Proteína animal ou vegetal: o horário muda?
De fontes animais, como carne, peixe, ovos e laticínios, o corpo geralmente absorve os aminoácidos um pouco mais rápido e de maneira mais completa. As fontes vegetais costumam fornecer menos de alguns aminoácidos específicos, mas isso pode ser compensado com combinações inteligentes.
Quem segue uma alimentação vegetariana ou vegana deve, em geral, planejar as quantidades de proteína por refeição mais perto do limite superior e valorizar a variedade. Boas fontes vegetais incluem:
- lentilhas, grão-de-bico, feijões
- tofu, tempeh, iogurte de soja
- aveia, quinoa, trigo-sarraceno
- oleaginosas e sementes, como amêndoas, sementes de cânhamo ou sementes de abóbora
Em combinação - por exemplo, lentilhas com arroz integral ou homus com pão integral - surge um perfil de aminoácidos muito próximo ao da proteína animal. Nesse caso, valem as mesmas recomendações de horário de uma dieta mista.
Exemplos práticos de um dia “amigo da proteína”
Para visualizar como isso pode funcionar no cotidiano, veja um plano simples para uma pessoa com cerca de 65 quilos de peso corporal, com trabalho de escritório e treino moderado:
| Refeição | Exemplo | Quantidade de proteína |
|---|---|---|
| Café da manhã | Aveia com Skyr, frutas vermelhas e castanhas | aprox. 25 g |
| Almoço | Arroz integral com frango e legumes | aprox. 25 g |
| Lanche da tarde | Um punhado de amêndoas ou barra de proteína | aprox. 10–15 g |
| Após o treino | Shake de proteína com banana | aprox. 20–25 g |
| Noite mais tarde | Pequena porção de quark com um pouco de fruta | aprox. 15–20 g |
Com isso, a pessoa chega a cerca de 90–100 gramas de proteína, bem distribuídas ao longo do dia. O corpo recebe reposição regularmente, sem que nenhuma refeição precise ser exagerada.
Quando é preciso ter cuidado
Pessoas com doença renal já existente, problemas graves no fígado ou certos distúrbios metabólicos devem buscar quantidades altas de proteína apenas com orientação médica. Para pessoas saudáveis, as faixas citadas normalmente não trazem problema, desde que a alimentação geral continue equilibrada.
Quem apenas aumenta o valor da proteína, mas deixa de lado verduras, grãos integrais e gorduras saudáveis, corre o risco de ter problemas digestivos, carências de nutrientes e hábitos alimentares unilaterais.
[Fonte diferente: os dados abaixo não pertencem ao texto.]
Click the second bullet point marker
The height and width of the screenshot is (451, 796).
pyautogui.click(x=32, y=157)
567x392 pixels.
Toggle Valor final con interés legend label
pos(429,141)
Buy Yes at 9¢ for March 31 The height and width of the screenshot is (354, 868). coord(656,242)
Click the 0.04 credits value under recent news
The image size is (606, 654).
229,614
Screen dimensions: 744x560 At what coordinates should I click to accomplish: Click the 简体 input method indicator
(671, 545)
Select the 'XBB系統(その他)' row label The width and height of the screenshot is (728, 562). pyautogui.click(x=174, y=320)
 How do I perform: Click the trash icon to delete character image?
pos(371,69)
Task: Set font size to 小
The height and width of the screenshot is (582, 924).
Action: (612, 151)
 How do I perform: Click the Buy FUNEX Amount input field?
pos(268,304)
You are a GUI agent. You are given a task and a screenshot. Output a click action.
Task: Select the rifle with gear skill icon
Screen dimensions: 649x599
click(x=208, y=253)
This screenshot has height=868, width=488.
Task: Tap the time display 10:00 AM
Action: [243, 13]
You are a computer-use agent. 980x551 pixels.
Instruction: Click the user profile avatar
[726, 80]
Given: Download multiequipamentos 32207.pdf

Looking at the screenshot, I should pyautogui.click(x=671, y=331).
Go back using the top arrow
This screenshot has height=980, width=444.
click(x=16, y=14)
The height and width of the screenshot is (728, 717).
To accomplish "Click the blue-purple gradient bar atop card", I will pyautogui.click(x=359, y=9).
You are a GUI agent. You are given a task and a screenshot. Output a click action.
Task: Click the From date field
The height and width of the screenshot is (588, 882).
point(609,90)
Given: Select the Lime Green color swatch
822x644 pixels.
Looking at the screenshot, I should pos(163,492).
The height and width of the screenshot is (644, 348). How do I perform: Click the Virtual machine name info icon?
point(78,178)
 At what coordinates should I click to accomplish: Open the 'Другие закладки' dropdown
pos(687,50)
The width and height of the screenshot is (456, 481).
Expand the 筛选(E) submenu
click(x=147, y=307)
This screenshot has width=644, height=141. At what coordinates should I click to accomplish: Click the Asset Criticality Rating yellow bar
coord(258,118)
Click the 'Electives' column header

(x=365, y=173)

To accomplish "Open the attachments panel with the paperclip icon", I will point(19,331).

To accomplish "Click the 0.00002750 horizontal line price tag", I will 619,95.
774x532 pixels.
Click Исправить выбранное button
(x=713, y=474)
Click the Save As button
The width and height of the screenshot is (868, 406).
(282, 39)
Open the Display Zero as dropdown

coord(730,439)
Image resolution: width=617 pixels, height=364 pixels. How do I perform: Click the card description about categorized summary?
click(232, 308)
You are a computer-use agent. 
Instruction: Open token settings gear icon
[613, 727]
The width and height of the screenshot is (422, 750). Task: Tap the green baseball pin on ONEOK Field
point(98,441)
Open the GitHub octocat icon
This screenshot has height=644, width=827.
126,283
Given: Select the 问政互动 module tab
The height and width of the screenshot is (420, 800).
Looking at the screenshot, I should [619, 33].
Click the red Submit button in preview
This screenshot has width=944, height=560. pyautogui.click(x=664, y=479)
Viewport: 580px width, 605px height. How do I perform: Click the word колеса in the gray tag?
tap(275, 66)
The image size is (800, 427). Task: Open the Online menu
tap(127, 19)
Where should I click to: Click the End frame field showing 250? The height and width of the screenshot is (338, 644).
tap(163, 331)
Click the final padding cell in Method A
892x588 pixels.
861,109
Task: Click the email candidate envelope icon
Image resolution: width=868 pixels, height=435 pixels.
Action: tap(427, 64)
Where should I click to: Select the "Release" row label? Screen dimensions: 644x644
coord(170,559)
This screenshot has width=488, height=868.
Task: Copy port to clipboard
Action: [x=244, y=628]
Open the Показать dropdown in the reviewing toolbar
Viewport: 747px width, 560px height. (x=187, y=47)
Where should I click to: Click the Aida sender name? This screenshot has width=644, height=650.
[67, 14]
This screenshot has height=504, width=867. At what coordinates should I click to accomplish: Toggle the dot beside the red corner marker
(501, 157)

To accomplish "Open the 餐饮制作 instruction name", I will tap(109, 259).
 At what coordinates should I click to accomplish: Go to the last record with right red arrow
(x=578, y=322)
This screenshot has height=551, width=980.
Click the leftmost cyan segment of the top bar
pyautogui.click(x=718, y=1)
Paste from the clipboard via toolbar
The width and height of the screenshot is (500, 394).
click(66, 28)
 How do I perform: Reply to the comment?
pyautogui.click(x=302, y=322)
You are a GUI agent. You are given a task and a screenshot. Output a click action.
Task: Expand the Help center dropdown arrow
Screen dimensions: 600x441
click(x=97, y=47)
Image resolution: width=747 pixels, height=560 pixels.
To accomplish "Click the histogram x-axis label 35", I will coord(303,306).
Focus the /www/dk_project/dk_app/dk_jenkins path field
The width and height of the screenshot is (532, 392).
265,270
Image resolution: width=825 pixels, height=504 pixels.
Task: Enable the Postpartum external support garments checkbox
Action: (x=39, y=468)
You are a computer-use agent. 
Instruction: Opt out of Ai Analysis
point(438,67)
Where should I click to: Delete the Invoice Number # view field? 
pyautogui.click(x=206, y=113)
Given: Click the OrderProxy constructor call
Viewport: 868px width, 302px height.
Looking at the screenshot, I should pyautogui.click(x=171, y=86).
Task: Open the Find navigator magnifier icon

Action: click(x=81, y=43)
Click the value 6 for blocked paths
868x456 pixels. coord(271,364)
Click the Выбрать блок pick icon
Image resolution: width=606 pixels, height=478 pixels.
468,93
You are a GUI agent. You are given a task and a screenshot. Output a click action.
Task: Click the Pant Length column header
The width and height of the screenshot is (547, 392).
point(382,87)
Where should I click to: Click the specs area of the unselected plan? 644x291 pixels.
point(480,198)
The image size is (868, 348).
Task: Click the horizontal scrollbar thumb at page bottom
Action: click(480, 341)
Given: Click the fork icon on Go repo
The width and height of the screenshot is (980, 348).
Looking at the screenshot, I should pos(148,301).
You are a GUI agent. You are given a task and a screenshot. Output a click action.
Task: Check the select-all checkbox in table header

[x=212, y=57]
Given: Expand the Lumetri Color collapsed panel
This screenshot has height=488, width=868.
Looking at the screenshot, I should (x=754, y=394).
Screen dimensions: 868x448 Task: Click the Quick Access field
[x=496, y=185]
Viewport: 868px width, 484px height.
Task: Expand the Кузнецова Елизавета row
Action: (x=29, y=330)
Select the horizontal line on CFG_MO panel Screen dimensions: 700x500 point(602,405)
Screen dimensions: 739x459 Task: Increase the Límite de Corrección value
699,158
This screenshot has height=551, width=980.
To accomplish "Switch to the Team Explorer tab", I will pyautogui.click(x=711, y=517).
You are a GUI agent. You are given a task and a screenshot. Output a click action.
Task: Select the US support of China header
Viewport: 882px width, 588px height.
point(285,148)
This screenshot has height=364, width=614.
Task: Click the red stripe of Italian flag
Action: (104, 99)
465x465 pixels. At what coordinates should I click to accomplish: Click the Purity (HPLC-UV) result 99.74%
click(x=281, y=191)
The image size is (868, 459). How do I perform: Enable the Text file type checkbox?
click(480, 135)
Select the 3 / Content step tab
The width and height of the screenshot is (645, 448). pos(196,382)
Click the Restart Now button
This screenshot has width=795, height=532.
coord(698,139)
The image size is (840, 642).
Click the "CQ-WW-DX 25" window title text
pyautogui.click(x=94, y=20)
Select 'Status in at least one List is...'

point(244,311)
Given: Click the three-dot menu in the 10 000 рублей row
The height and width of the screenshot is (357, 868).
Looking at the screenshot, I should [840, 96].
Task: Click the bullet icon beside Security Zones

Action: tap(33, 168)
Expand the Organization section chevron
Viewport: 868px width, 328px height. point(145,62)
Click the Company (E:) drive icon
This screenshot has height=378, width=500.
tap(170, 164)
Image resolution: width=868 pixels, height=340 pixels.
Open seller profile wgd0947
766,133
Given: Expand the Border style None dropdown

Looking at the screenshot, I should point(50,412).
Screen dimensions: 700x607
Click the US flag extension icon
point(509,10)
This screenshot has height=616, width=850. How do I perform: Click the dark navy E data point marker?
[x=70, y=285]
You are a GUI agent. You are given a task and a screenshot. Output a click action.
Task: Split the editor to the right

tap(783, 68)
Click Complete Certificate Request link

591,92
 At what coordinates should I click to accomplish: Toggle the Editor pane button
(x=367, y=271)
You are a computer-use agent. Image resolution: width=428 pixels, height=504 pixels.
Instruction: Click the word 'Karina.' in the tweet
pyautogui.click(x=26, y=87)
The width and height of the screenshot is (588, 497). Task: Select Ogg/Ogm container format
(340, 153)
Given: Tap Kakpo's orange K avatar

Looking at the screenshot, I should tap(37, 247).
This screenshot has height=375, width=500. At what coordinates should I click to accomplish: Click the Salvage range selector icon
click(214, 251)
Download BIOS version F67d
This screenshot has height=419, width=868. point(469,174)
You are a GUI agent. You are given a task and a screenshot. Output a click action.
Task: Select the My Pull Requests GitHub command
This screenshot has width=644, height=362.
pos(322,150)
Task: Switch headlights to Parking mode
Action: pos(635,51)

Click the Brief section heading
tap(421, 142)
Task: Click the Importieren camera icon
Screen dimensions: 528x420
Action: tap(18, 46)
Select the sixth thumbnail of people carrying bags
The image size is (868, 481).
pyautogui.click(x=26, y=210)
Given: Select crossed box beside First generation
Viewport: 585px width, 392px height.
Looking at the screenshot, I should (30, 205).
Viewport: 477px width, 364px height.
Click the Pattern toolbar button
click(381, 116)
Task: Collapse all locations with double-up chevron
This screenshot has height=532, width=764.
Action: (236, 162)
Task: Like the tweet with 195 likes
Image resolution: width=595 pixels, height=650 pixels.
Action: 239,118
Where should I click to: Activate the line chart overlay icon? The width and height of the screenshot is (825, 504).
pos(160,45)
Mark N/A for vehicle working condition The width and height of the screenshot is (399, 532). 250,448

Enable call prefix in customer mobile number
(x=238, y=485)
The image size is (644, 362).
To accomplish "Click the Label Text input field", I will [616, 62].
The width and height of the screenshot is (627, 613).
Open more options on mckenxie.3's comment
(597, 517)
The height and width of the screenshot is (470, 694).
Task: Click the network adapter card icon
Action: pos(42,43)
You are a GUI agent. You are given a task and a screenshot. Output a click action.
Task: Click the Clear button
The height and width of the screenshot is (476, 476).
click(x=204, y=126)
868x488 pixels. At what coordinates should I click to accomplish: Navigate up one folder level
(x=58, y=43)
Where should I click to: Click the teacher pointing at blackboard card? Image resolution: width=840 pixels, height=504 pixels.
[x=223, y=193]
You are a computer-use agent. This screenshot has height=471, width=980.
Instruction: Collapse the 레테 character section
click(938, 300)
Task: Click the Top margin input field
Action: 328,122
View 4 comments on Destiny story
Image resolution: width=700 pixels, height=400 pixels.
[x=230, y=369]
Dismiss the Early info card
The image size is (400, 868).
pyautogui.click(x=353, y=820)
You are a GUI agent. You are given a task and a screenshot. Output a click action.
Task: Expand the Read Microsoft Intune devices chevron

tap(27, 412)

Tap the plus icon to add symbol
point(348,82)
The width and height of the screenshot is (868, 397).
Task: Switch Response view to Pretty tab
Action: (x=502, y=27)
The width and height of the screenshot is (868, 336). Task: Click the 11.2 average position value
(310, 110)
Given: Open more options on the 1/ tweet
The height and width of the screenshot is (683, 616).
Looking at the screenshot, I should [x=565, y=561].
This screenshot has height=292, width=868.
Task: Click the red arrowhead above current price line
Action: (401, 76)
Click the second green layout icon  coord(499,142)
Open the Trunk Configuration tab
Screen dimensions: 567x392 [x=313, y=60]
A proteína é um componente, não o prato inteiro.
No fim das contas, o melhor resultado costuma vir de uma combinação: proteína suficiente, distribuída de forma inteligente ao longo do dia, planejada com foco no treino e inserida em uma alimentação variada e, em sua maior parte, fresca. Quem troca de “só carne à noite” para porções menores e regulares costuma perceber, já após algumas semanas, mais saciedade, menos vontade de beliscar e um nível de energia muito mais estável.